Task brief> Your copy should start at the line with "Task: Click into the Search input field" and end at the line with "Task: Select the 'Nov 2023 YTD' column header" in the data below. Transcribe only those lines, exactly, pictures excluded.
((
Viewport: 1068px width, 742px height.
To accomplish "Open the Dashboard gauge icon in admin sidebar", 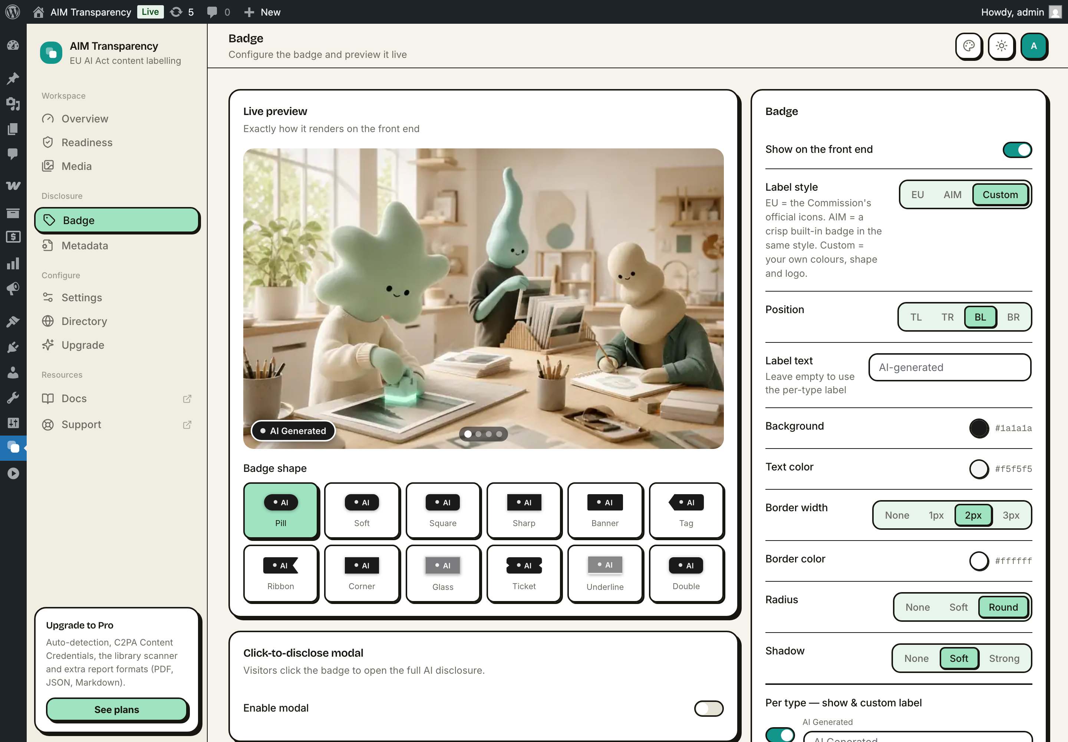I will pyautogui.click(x=13, y=45).
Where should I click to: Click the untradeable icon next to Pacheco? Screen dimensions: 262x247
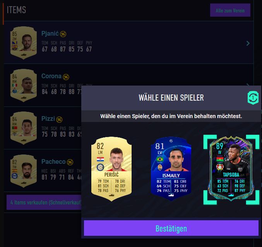pos(70,162)
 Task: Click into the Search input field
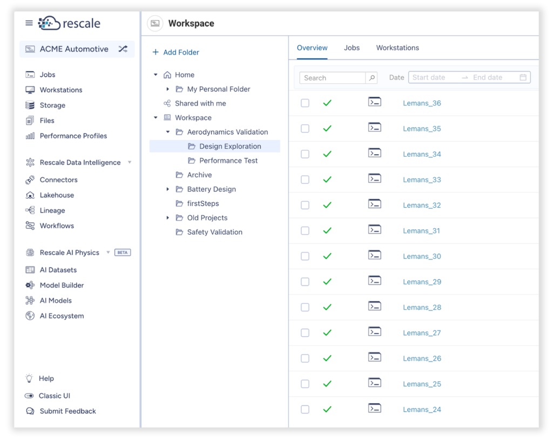[333, 78]
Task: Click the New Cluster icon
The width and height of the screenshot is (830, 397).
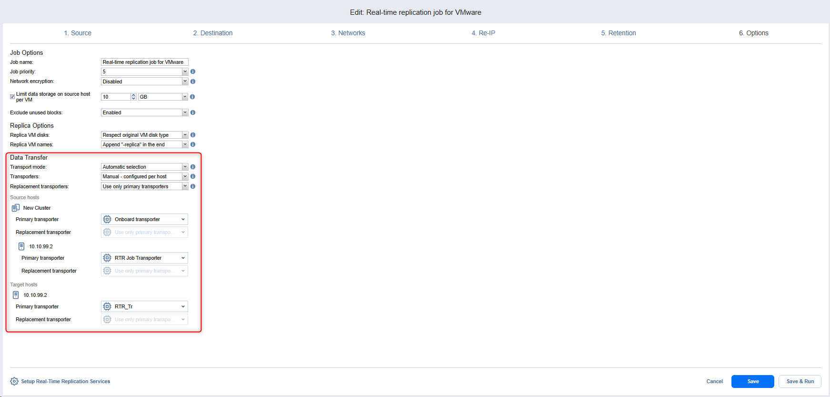Action: pos(16,208)
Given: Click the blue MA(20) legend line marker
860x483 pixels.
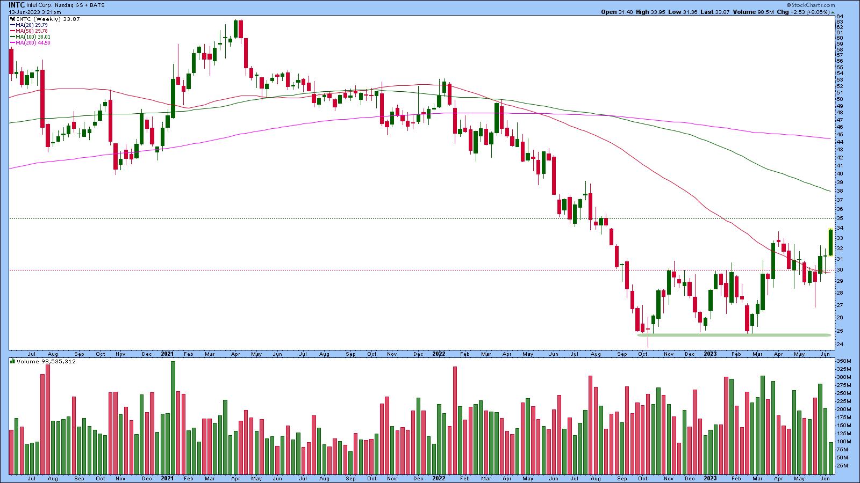Looking at the screenshot, I should [12, 25].
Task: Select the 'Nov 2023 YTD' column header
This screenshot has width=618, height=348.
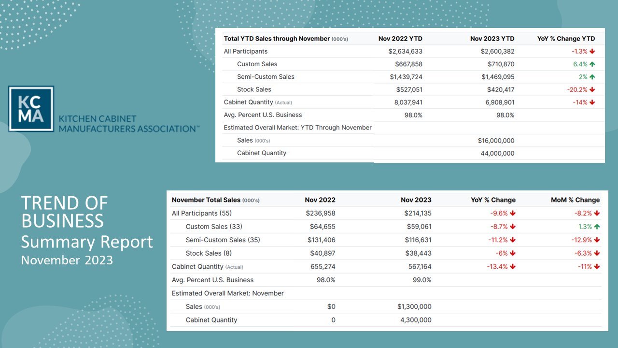Action: pyautogui.click(x=492, y=39)
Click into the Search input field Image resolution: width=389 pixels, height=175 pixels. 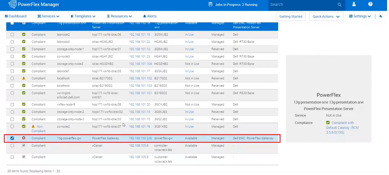click(x=302, y=5)
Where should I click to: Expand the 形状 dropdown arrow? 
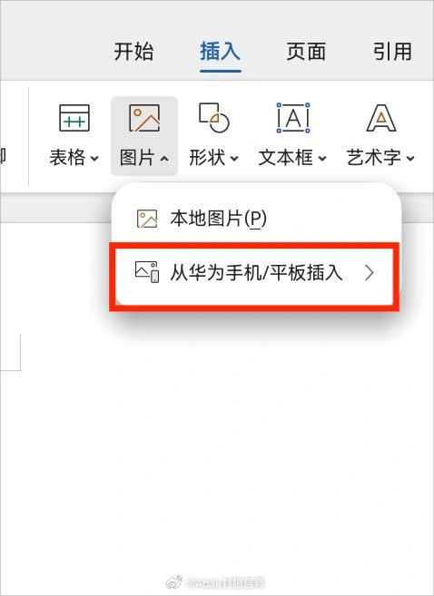[x=234, y=158]
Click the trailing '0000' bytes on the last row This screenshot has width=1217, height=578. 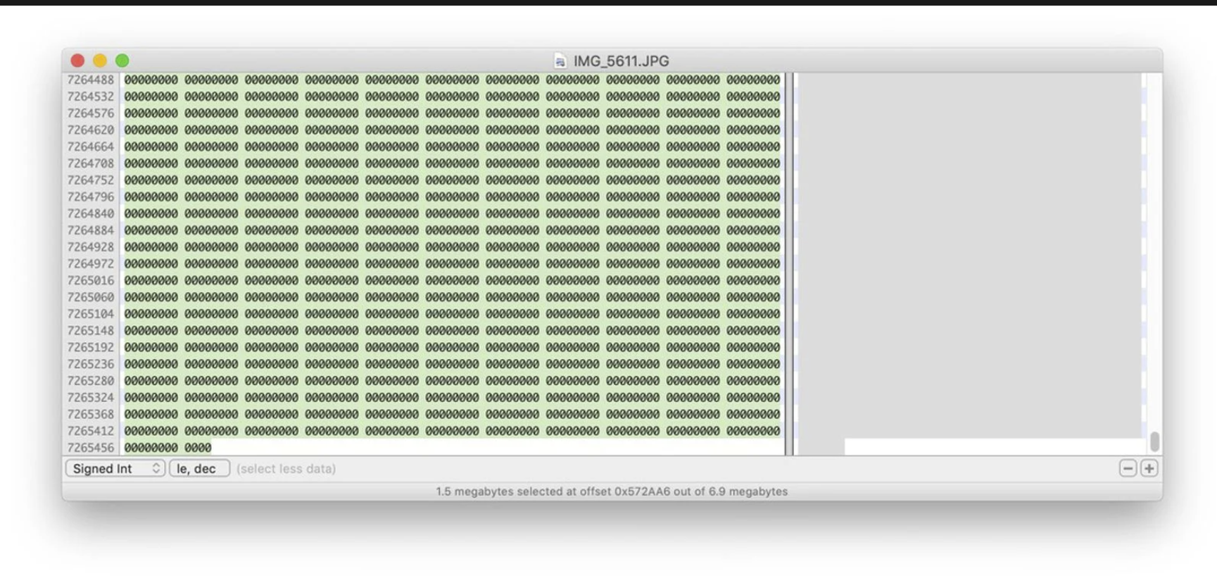tap(198, 448)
))
Solution>
 Task: Click into the Search input field
[333, 78]
Task: Click the New Cluster icon
The width and height of the screenshot is (830, 397).
Action: pos(16,208)
Given: Click the blue MA(20) legend line marker
860x483 pixels.
Looking at the screenshot, I should [12, 25].
Task: Select the 'Nov 2023 YTD' column header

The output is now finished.